# How do I do this glucose dilution problem?

1. Sep 16, 2011

### vande060

1. The problem statement, all variables and given/known data

how do you prepare a solution for 25ml of 2.5% glucose form a stock of 1.75M glucose

i don't get how you would do this without the density of 2.5% glucose solution

2. Relevant equations
c1v2 = c2v2

molecular mass glucose = 180g/mol

3. The attempt at a solution

not sure if im doing this right:

2.5 % m/v

2.5g in 100ml water (i got help with this definition, but i still dont understand how you can say this. is it because 100ml = 100g water and 2.5g/100g = .025 of 2.5 %?)

25g in 1l

so i need a solution that has 25g/liter

----------------

1.75M * 180g/mol = 315g/l

c1v2 = c2v2

315(v1) = 25*25

v1 = 1.98

with sig figs = 2ml of the original solution needed

Last edited: Sep 16, 2011
2. Sep 16, 2011

### epenguin

You say you don't know how to do it but you have almost done it. Not completely checked but it looks right.

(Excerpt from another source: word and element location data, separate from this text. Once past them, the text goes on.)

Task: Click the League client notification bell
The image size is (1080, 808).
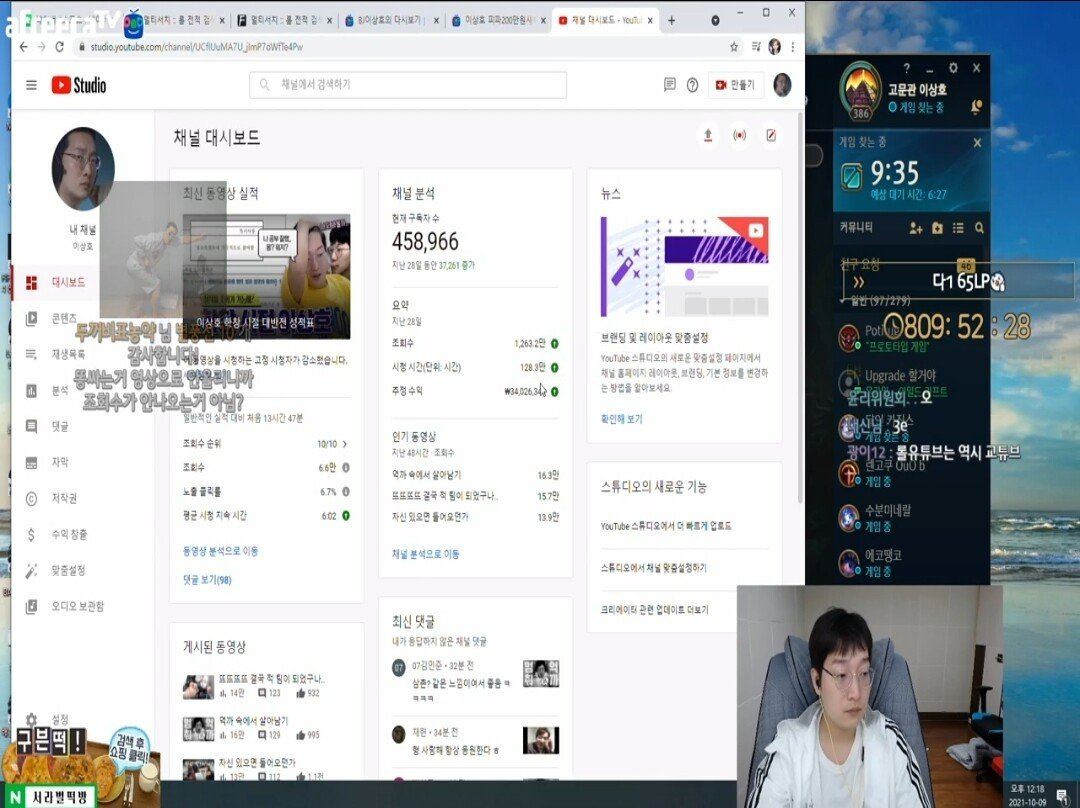Action: click(x=977, y=107)
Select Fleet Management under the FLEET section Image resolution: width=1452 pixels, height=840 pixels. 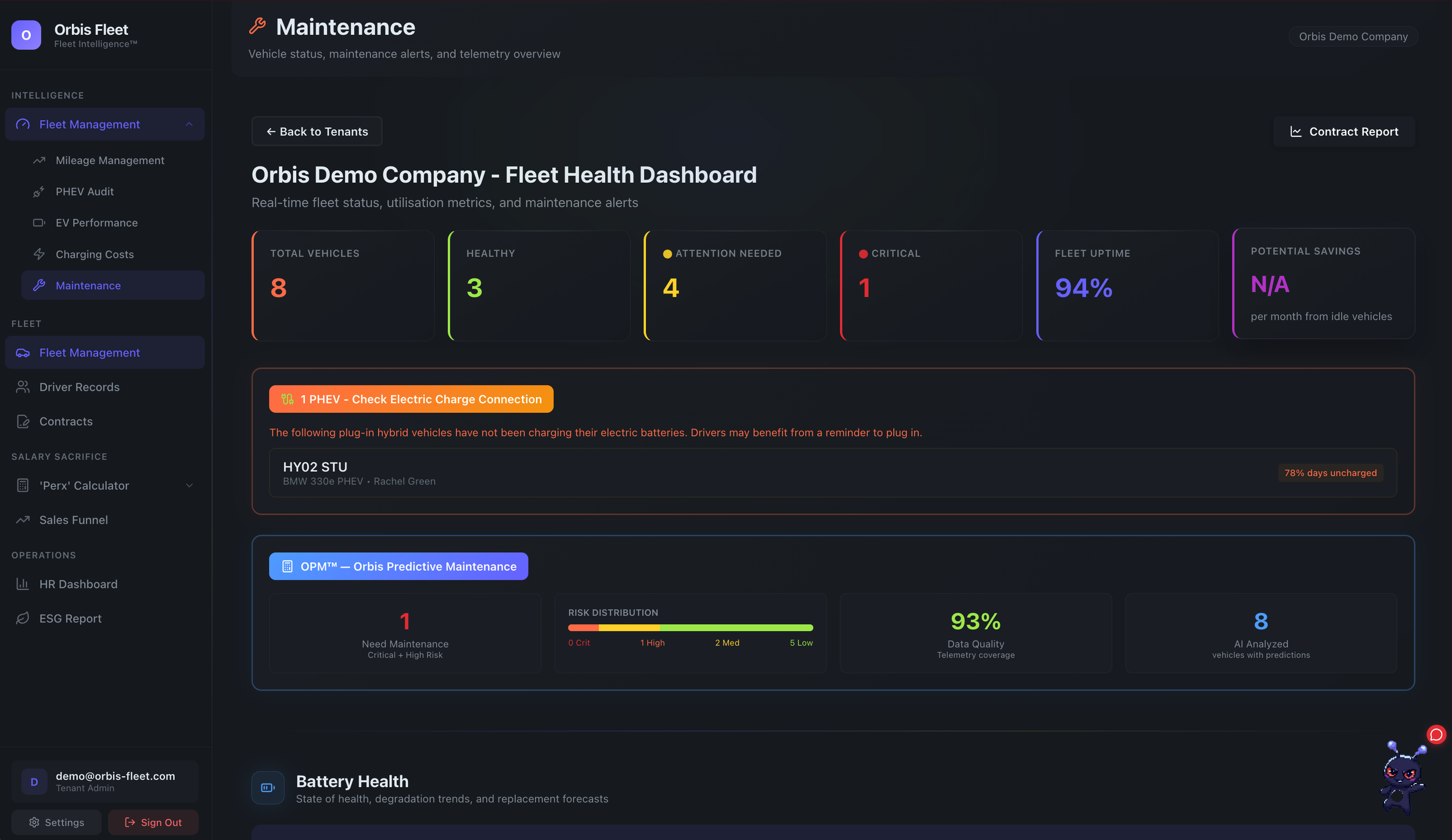89,352

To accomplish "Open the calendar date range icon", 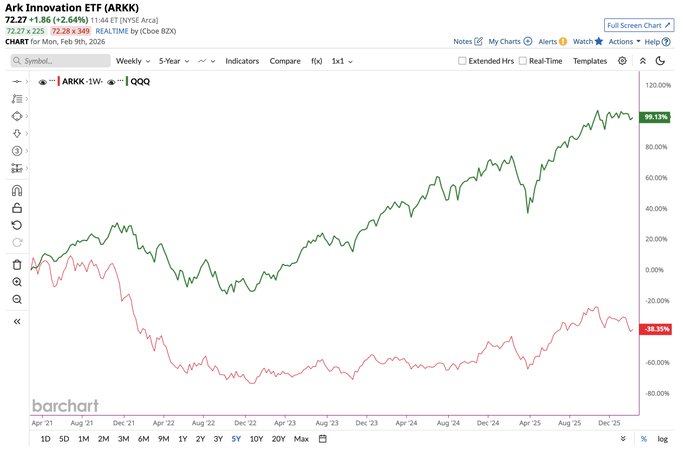I will [x=323, y=439].
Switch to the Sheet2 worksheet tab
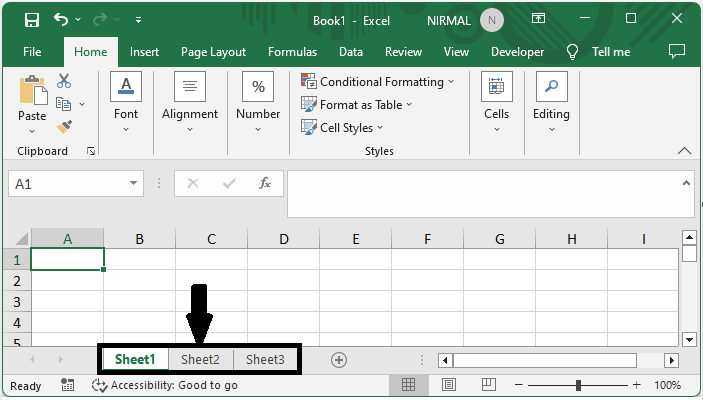The image size is (703, 400). pos(200,360)
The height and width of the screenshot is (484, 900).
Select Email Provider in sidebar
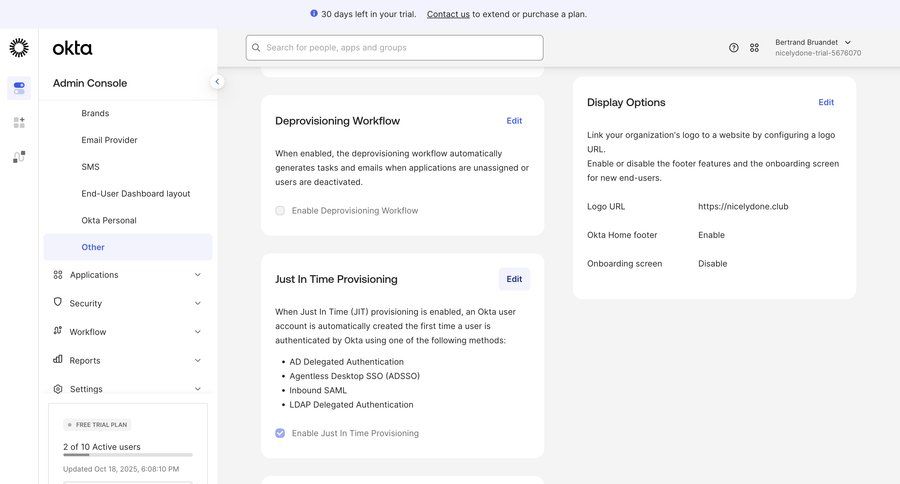pos(109,140)
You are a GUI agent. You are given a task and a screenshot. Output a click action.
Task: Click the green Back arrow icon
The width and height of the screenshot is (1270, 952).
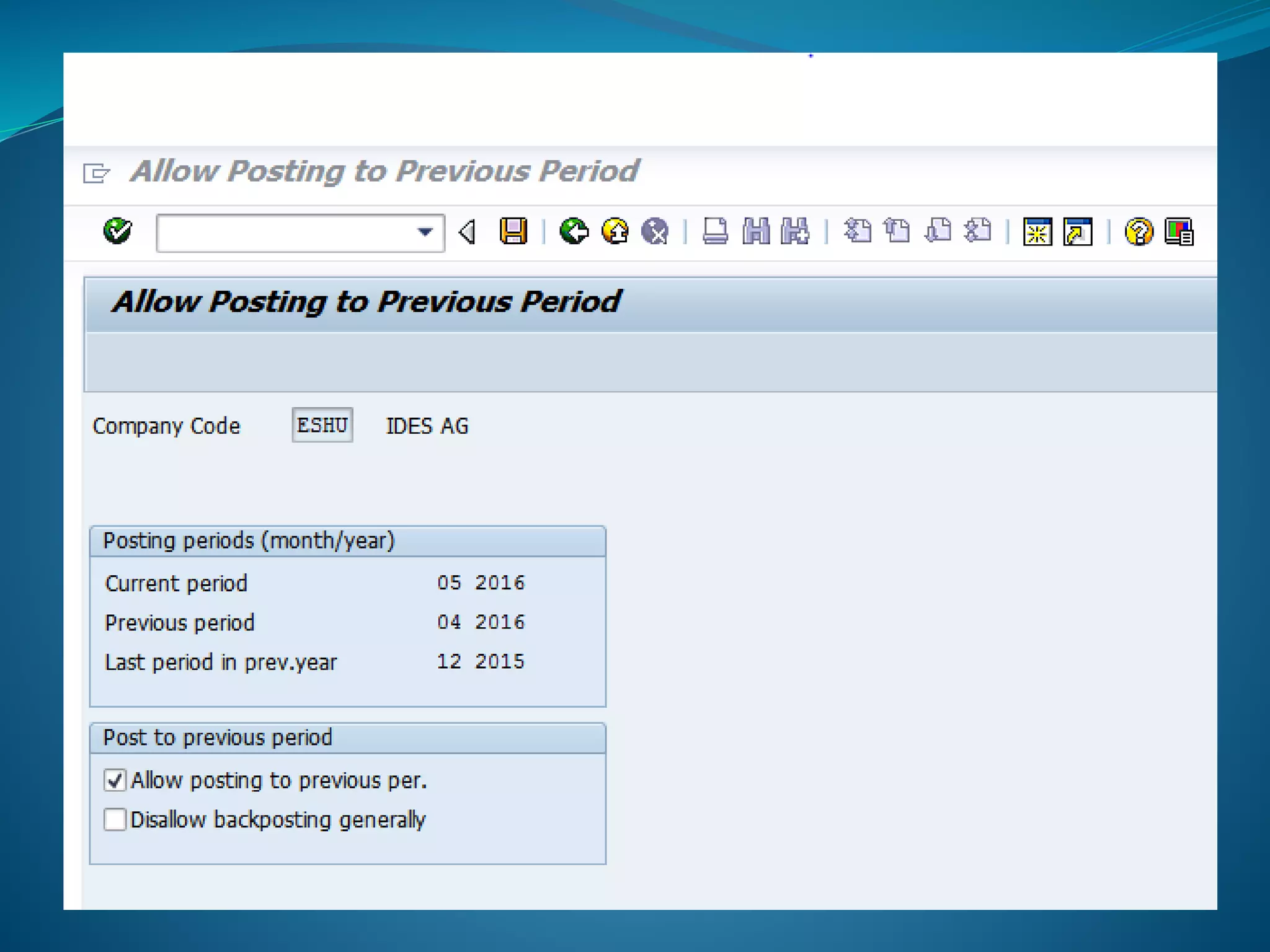point(574,232)
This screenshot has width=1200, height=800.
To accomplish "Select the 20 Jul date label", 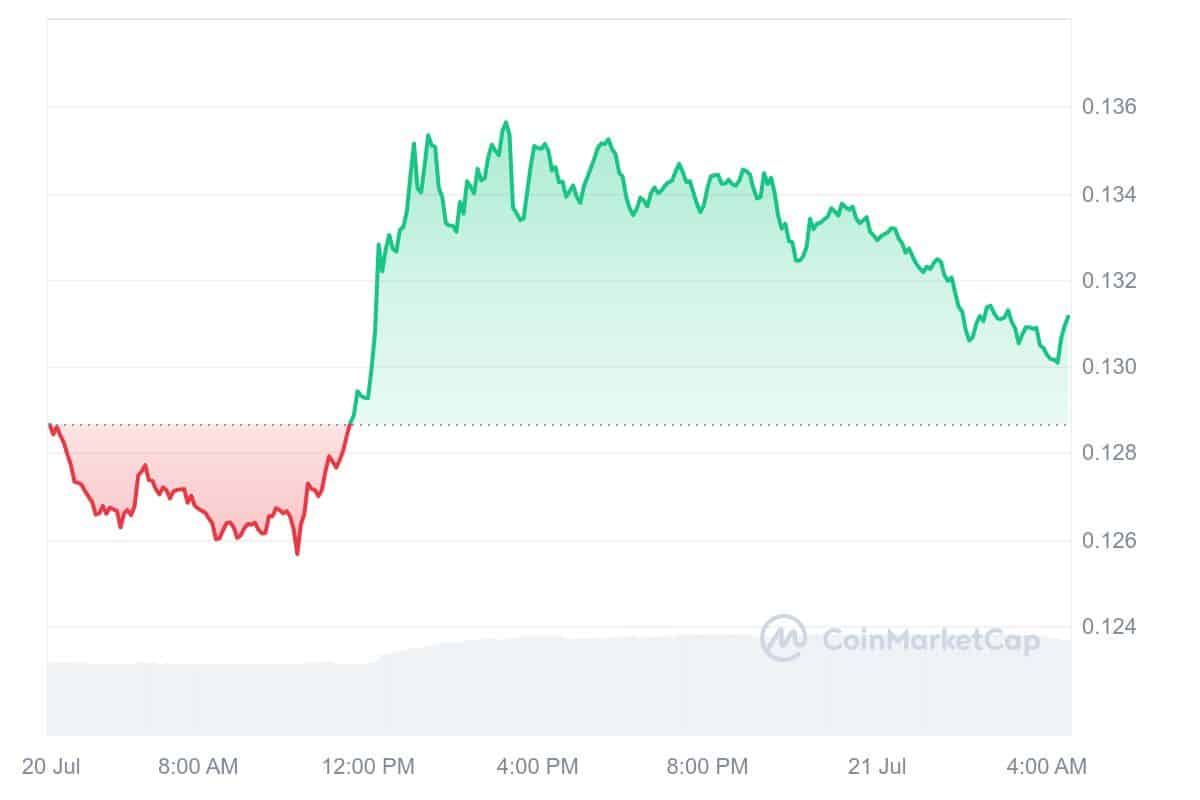I will click(51, 767).
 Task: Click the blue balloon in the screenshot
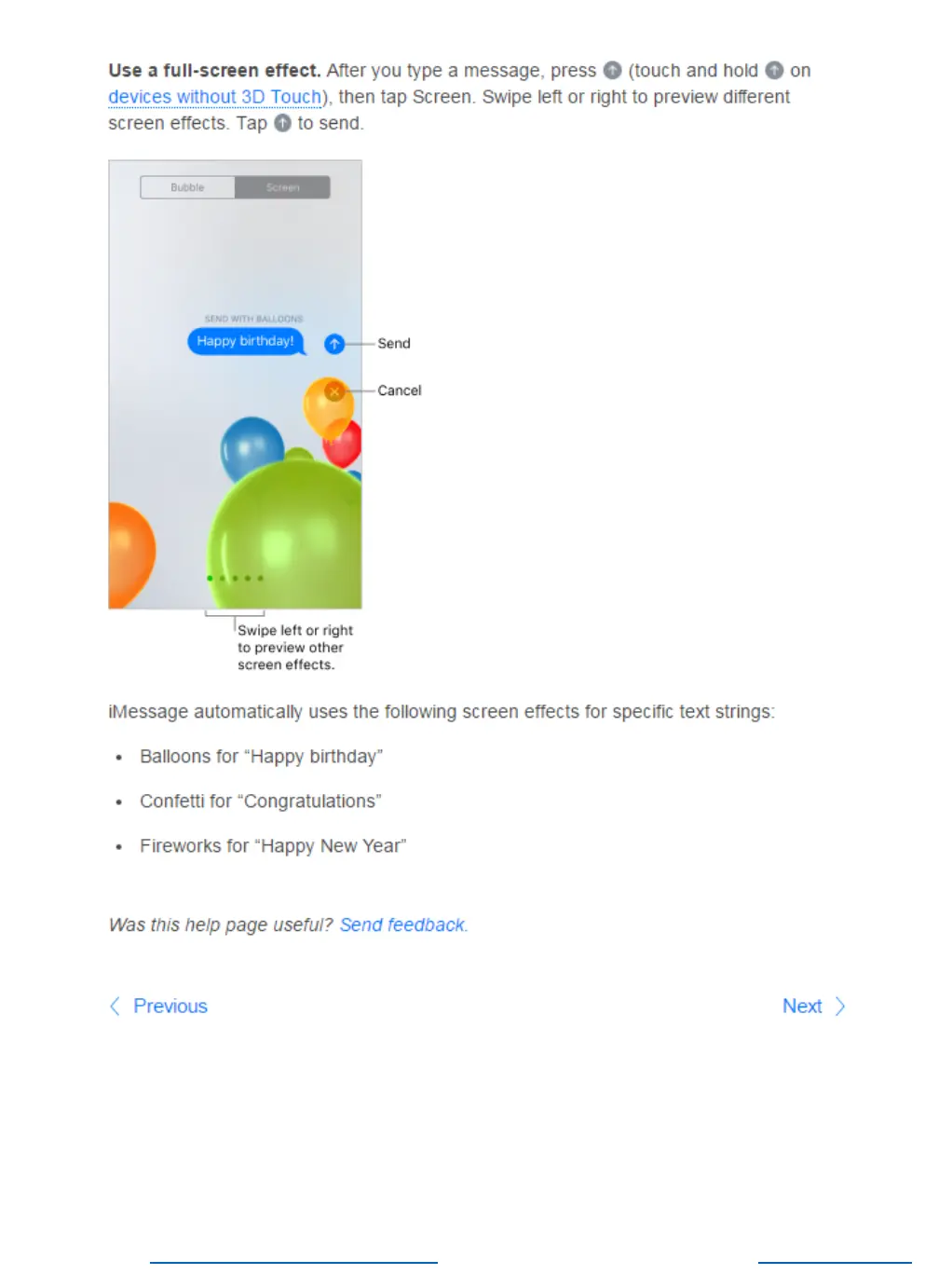coord(250,447)
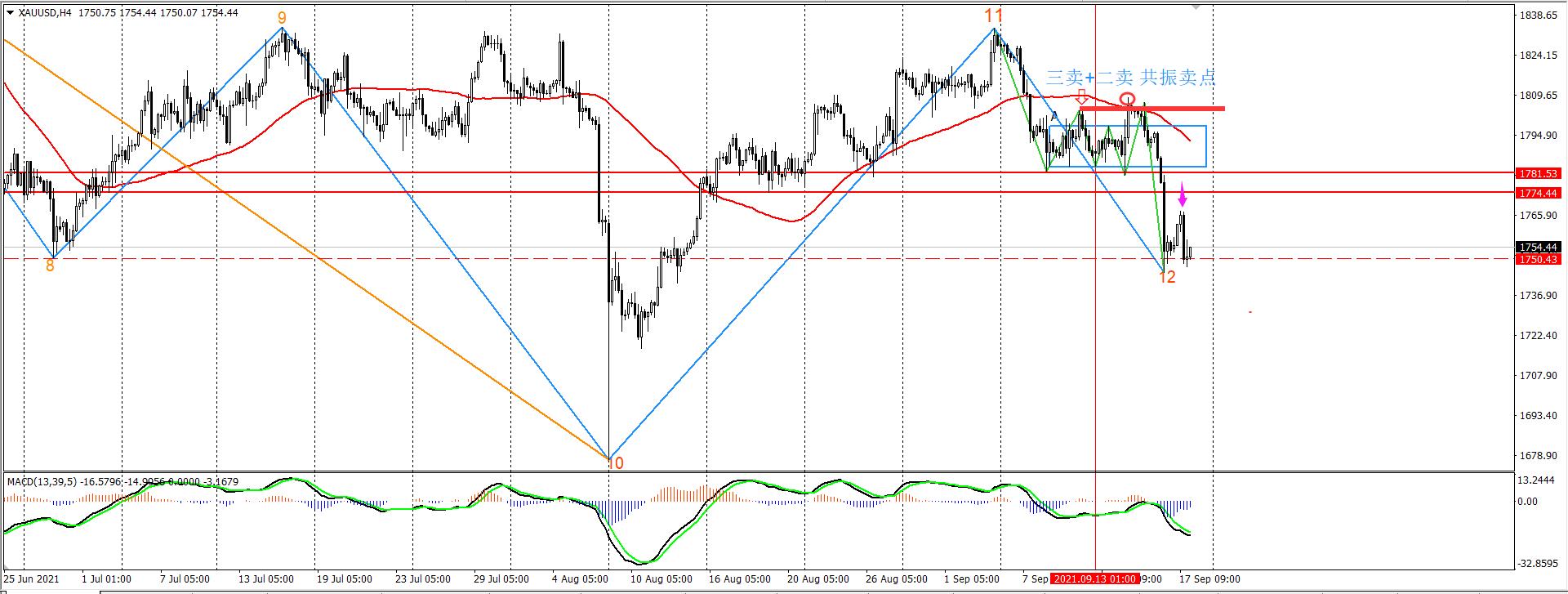Viewport: 1568px width, 594px height.
Task: Click the XAUUSD,H4 symbol title text
Action: [45, 12]
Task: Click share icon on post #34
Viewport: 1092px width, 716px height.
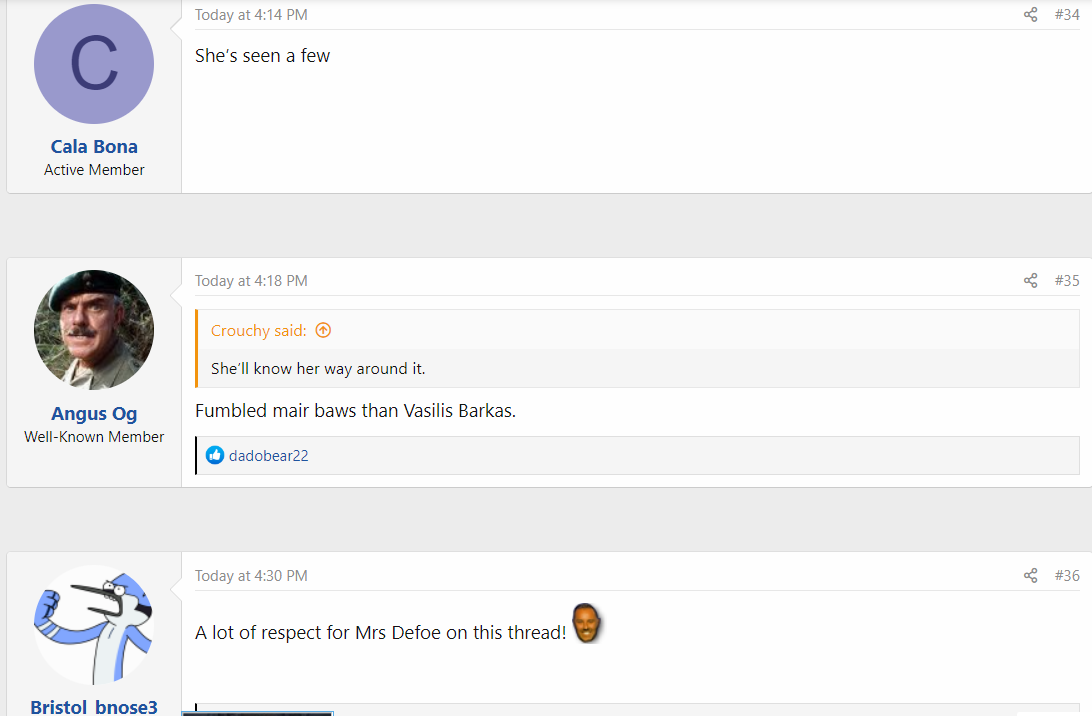Action: tap(1030, 15)
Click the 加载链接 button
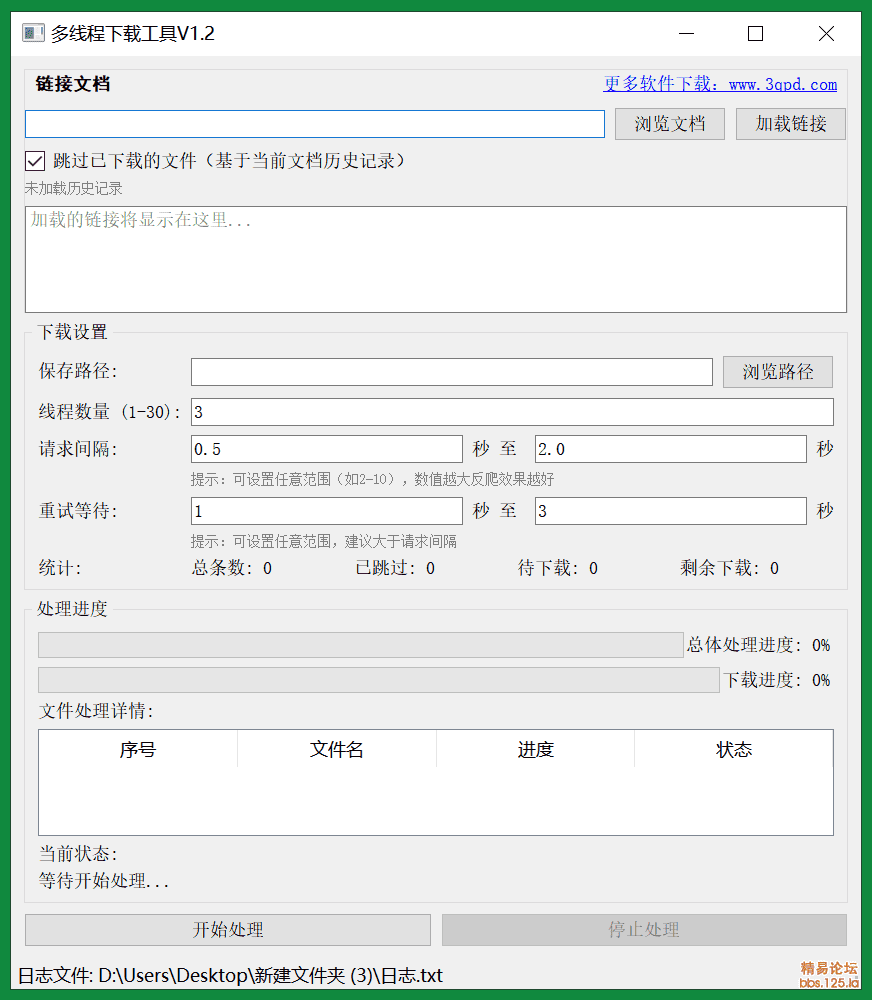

Fact is "2.5% glucose" is a bit ambiguous. Therefore anyone who wants it shouldn't mind a small error! . But from the rest I think we can agree it's 2.5g glucose per 100ml solution. Solution, not water.

But OK if you want not 100ml but 25 ml of that, it takes a quarter that is, er, 2.5/4 g = 0.625 g

So of a 315 g/l solution 0.625g is contained in 0.625/315 l = 0.00198 l = 1.98 ml as you found.

So actually to get this in a final 25 ml you need to mix your 1.98 ml with (25 - 1.98) = 23.02 ml of water. You do not need to know the density of anything. More often than not you won't and when you do they will tell you, so when they don't tell you you will mostly be right to think "Aha, that means for this problem I don't need to know density, so... need thinks smiley.